1

I'm new to Python and Pandas, so I would be really glad if someone could help me in this matter. My question is the following:

If I have a .txt file with a set of reactions as strings (R1, R2...). Each reaction has compounds (A,B,C,D...) with their respective stoichiometric coefficients (1, 2, 3...) such as:

R1: A + 2B + C <=> D

R2: A + B <=> C

How can I create a data frame in python in the format of a stoichiometric matrix (compounds as rows X reactions as columns) like this:

  R1 R2
A -1 -1 
B -2 -1
C -1  1
D  1  0

Observation: Compounds on the left side of the equation should have negative stoichiometric values while the ones on the right should be positive

Thanks =D

Microdot
  • 37
  • 6
  • 1
    How are your reaction data stored? As strings in a txt file, or is there already some kind of structure to it? Also, compound C in R2 should be +1, right? – WolfgangK Apr 18 '18 at 11:08
  • Thanks @WolfgangK. The reactions are stored as strings in a txt file and I've just corrected the C coefficient in R2. – Microdot Apr 18 '18 at 12:28
  • 1
    This may or may not be applicable to what you are doing but you might check out [cobrapy](https://github.com/opencobra/cobrapy). It's a nice way to create and manage a stoichiometric matrix for a reaction network. It also has solvers and algorithms for analysis. – noslenkwah Apr 18 '18 at 15:35

1 Answers1

1

Try this:

import pandas as pd
import re  # regular expressions

def coeff_comp(s):
    # Separate stoichiometric coefficient and compound
    result = re.search('(?P<coeff>\d*)(?P<comp>.*)', s)
    coeff = result.group('coeff')
    comp = result.group('comp')
    if not coeff:
        coeff = '1'                          # coefficient=1 if it is missing
    return comp, int(coeff)

equations = ['R1: A + 2B + C <=> D', 'R2: A + B <=> C']  # some test data
reactions_dict = {}                          # results dictionary

for equation in equations:
    compounds = {}                           # dict -> compound: coeff 
    eq = equation.replace(' ', '')  
    r_id, reaction = eq.split(':')           # separate id from chem reaction
    lhs, rhs = reaction.split('<=>')         # split left and right hand side
    reagents = lhs.split('+')                # get list of reagents
    products = rhs.split('+')                # get list of products
    for reagent in reagents:
        comp, coeff = coeff_comp(reagent)
        compounds[comp] = - coeff            # negative on lhs
    for product in products:
        comp, coeff = coeff_comp(product)
        compounds[comp] = coeff              # positive on rhs
    reactions_dict[r_id] = compounds         

# insert dict into DataFrame, replace NaN with 0, let values be int
df = pd.DataFrame(reactions_dict).fillna(value=0).astype(int)

The output looks like

   R1  R2
A  -1  -1
B  -2  -1
C  -1   1
D   1   0
WolfgangK
  • 953
  • 11
  • 18
§
**Short task 1**
In the pandas thread, explain why the coeff_comp function sets coeff to '1' when the captured coefficient is empty.
**Short task 2**
From the pandas thread, set down the passage starting with "for equation in" and going on through "coeff = coeff_comp(product)", with no changes.

**Information given**
§
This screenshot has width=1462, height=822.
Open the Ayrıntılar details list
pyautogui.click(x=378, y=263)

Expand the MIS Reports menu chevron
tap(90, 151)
§
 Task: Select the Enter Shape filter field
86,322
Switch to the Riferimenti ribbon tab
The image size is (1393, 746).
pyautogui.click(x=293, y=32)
§
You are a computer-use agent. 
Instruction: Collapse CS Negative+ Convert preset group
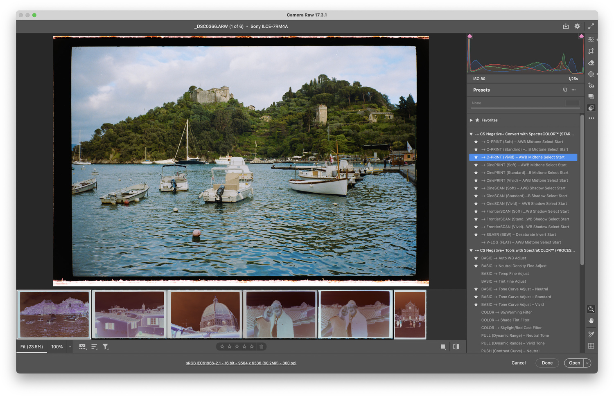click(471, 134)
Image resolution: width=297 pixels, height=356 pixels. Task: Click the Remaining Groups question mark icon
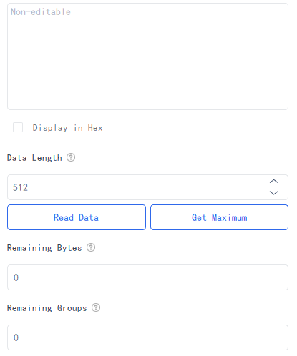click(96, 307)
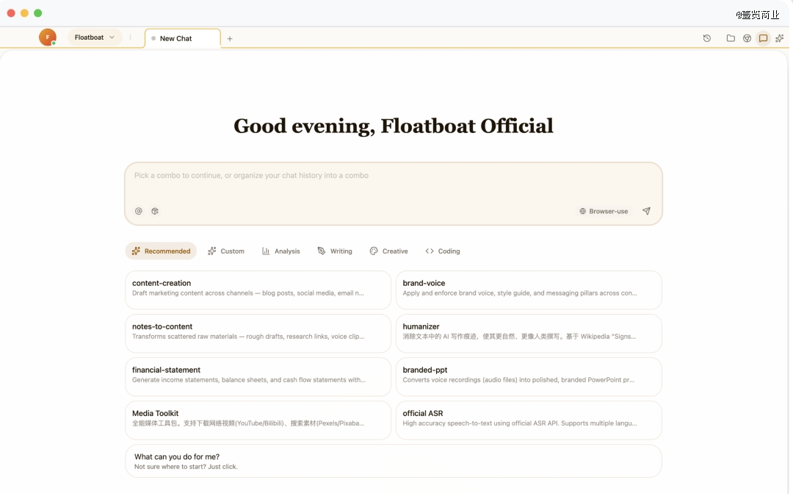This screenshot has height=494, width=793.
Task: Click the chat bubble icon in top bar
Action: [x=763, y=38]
§
**Final answer 1**
A compound written without a leading number, such as A in "R1: A + 2B + C <=> D", gives the regex's coeff group nothing to capture, so it comes back empty. The code comment says the coefficient is 1 when it is missing, so the function assigns '1' before returning it as an int.

**Final answer 2**
for equation in equations:
    compounds = {}                           # dict -> compound: coeff 
    eq = equation.replace(' ', '')  
    r_id, reaction = eq.split(':')           # separate id from chem reaction
    lhs, rhs = reaction.split('<=>')         # split left and right hand side
    reagents = lhs.split('+')                # get list of reagents
    products = rhs.split('+')                # get list of products
    for reagent in reagents:
        comp, coeff = coeff_comp(reagent)
        compounds[comp] = - coeff            # negative on lhs
    for product in products:
        comp, coeff = coeff_comp(product)